Todos mis oyentes seguían ensimismados en el desarrollo de mi relato a excepción de monsieur Fleury quien, visiblemente abrumado, utilizaba un pulcro pañuelo de seda natural para limpiar las gotitas de sudor que adornaban su frente.

     – Señor presidente del consejo de administración, ¿es tan amable de informar a los aquí presentes sobre qué hizo usted después de visitar las cajas de seguridad en compañía de monsieur Fleury? – le pregunté.

     – Me sentía obligado a corresponder el ofrecimiento de reparar mi bastón y agradecer el detalle que tuvo monsieur Fleury prestándome uno de los suyos el día anterior… – masculló Zacarías Playa a la par que señalaba con su índice al cayado que, desmontado, aparecía sobre la mesa –. Le invité a tomar una copa de amontillado, una variedad enológica que se encuentra entre el fino y el oloroso, en mi despacho y él me obsequió con un excelente “Montecristo” (4) -. ¡Si llego a imaginar entonces…! – bramó el veterano numismático dirigiendo una mirada envenenada al hombrecito que con tanto fervor había tratado de inculparle tras la aparición de la moneda.

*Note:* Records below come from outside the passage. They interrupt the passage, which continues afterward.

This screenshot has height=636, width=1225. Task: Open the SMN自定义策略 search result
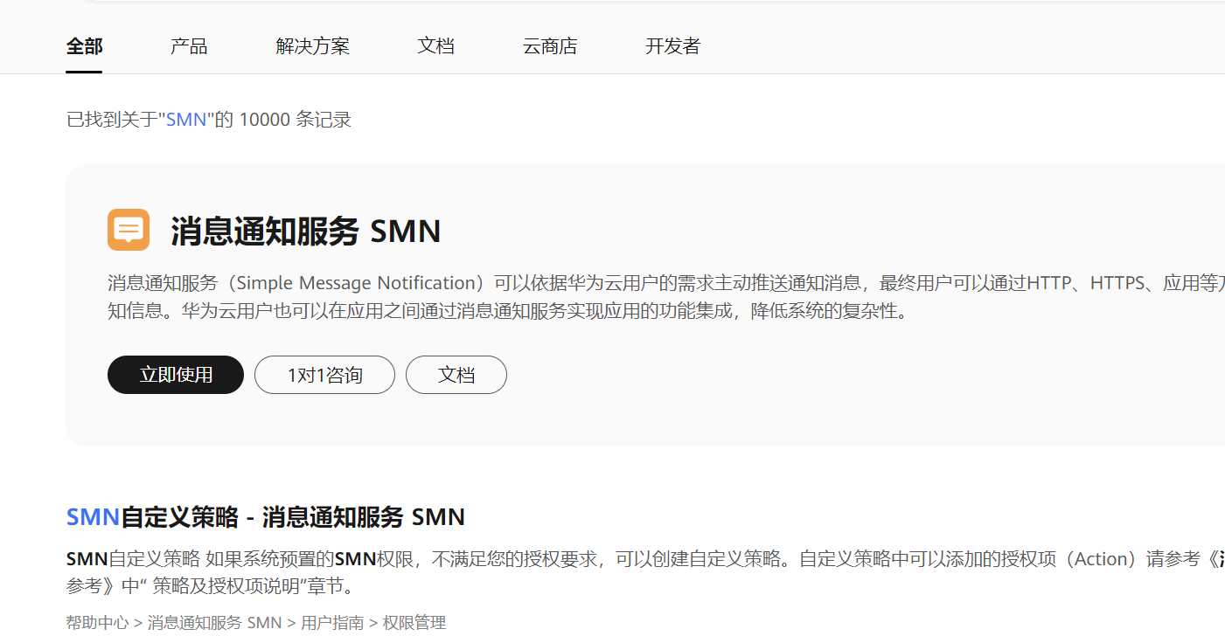pyautogui.click(x=265, y=516)
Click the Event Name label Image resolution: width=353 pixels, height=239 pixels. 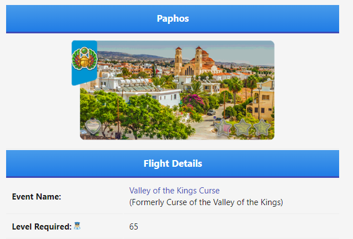pyautogui.click(x=36, y=197)
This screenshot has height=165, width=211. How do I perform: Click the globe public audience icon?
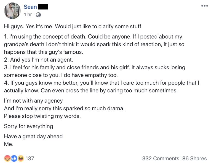pyautogui.click(x=38, y=15)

     – En mi visita advertí que su despacho se encuentra ubicado en la misma planta que las cajas de seguridad. Y bien, ¿qué ocurrió después de que ambos tomasen esa copa de vino? – continué con mis preguntas.

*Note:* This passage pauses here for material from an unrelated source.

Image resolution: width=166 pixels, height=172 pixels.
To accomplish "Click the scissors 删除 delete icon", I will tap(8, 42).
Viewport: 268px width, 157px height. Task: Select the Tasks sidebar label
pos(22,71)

     – Bueno… – mi interlocutor parecía algo turbado – Me tomé la libertad de encender el cigarro y darle unas caladas… – el presidente del consejo de administración titubeó apenas unos instantes -. Aunque está prohibido fumar en todo el edificio mis estimados colegas, que conocen bien mis debilidades, son tremendamente condescendientes conmigo – aseveró finalmente.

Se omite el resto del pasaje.